La firma del Memorandum of Agreement tra le comunità scientifiche della Sardegna e della Sassonia segna un nuovo passo nel percorso di candidatura del sito di Sos Enattos a ospitare l’Einstein Telescope. Alla cerimonia, svoltasi oggi a Nuoro, hanno preso parte il Segretario generale della CISL Sardegna, Pier Luigi Ledda, e la Segretaria generale CISL Nuoro, Maria Luisa Ariu, rinnovando il sostegno del sindacato a un progetto che rappresenta una delle più importanti opportunità di sviluppo per il futuro dell’Isola.
«L’Einstein Telescope non è soltanto una grande infrastruttura di ricerca. È un progetto che può cambiare il futuro della Sardegna, mettendo in moto investimenti, innovazione, occupazione qualificata e nuove prospettive per i nostri giovani. Proprio per questo motivo la CISL lo sostiene con convinzione fin dall’inizio e continuerà a farlo», dichiara Ledda.
Per la CISL, la candidatura di Sos Enattos deve essere naturalmente accompagnata da una visione di lungo periodo, capace di trasformare un investimento scientifico in una leva di crescita economica, industriale e sociale.
«Non basta ospitare un’infrastruttura di eccellenza. Dobbiamo creare le condizioni affinché il valore generato rimanga sul territorio, rafforzando il sistema produttivo regionale, favorendo il trasferimento tecnologico, sostenendo la nascita di nuove filiere industriali e creando lavoro stabile e qualificato» afferma la Segretaria Ariu. «Solo così l’ET può rappresentare un’ occasione di rilancio per il Nuorese, le aree interne e per l’intera Sardegna, contribuendo concretamente a contrastare lo spopolamento e a offrire ai giovani la possibilità di costruire il proprio futuro nell’isola»
Il successo del progetto dipenderà anche dalla capacità della Sardegna di prepararsi per tempo, investendo sulle competenze e sul capitale umano.
«Da tempo la CISL propone un Patto per lo sviluppo, il lavoro e la formazione, perché riteniamo che le competenze rappresentano la vera infrastruttura strategica della Sardegna. Non è un caso che proprio a Nuoro, il 22 maggio scorso, con l’iniziativa “Sardegna, Isola delle Competenze”, abbiamo promosso un confronto tra istituzioni, università, enti di ricerca, imprese e parti sociali, dedicando un focus specifico all’Einstein Telescope e alle sue ricadute sul lavoro, sull’innovazione e sul sistema produttivo regionale.» prosegue Ledda.
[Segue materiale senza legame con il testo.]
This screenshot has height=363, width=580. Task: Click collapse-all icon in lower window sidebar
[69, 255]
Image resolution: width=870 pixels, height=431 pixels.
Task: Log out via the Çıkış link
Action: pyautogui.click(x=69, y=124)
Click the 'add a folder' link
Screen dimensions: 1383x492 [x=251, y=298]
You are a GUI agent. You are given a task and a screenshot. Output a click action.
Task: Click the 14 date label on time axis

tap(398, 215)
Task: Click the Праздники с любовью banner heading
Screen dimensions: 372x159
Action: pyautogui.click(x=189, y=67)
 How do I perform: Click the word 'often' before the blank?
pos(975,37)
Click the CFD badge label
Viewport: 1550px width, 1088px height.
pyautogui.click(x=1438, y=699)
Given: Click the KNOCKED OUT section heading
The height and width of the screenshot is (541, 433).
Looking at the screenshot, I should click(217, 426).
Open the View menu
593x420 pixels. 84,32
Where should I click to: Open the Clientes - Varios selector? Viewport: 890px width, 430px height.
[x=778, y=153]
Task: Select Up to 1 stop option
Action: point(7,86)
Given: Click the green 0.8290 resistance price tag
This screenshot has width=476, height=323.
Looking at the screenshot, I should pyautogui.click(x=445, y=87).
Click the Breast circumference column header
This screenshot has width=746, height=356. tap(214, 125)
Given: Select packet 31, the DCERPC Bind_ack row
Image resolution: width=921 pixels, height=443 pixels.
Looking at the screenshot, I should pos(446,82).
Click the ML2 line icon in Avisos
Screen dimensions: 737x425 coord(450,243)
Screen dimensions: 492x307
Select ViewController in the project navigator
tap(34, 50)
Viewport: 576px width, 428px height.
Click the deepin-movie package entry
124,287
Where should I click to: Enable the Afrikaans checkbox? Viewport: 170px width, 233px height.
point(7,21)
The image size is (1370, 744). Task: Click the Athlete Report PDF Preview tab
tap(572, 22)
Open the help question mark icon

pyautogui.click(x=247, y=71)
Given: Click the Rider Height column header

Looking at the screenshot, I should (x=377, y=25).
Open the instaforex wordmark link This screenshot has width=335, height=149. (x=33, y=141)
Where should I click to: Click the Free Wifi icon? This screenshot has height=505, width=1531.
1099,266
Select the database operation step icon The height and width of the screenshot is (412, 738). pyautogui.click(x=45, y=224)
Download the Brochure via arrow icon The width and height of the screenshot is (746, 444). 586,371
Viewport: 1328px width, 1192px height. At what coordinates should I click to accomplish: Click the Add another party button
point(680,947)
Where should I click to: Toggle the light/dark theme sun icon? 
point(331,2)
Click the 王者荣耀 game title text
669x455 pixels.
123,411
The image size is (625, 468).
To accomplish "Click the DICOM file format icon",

Da quel confronto è emersa con forza la necessità di costruire fin da subito un sistema integrato che metta in rete scuola, università, ITS Academy, formazione professionale e imprese, così da formare le professionalità che saranno richieste nelle diverse fasi di realizzazione e gestione dell’infrastruttura.
Per questo la CISL Sardegna ritiene che, nell’ambito della Cabina di regia regionale dedicata all’Einstein Telescope, debba essere attivato uno specifico tavolo dedicato alle ricadute occupazionali, allo sviluppo delle competenze e al coinvolgimento del sistema produttivo regionale.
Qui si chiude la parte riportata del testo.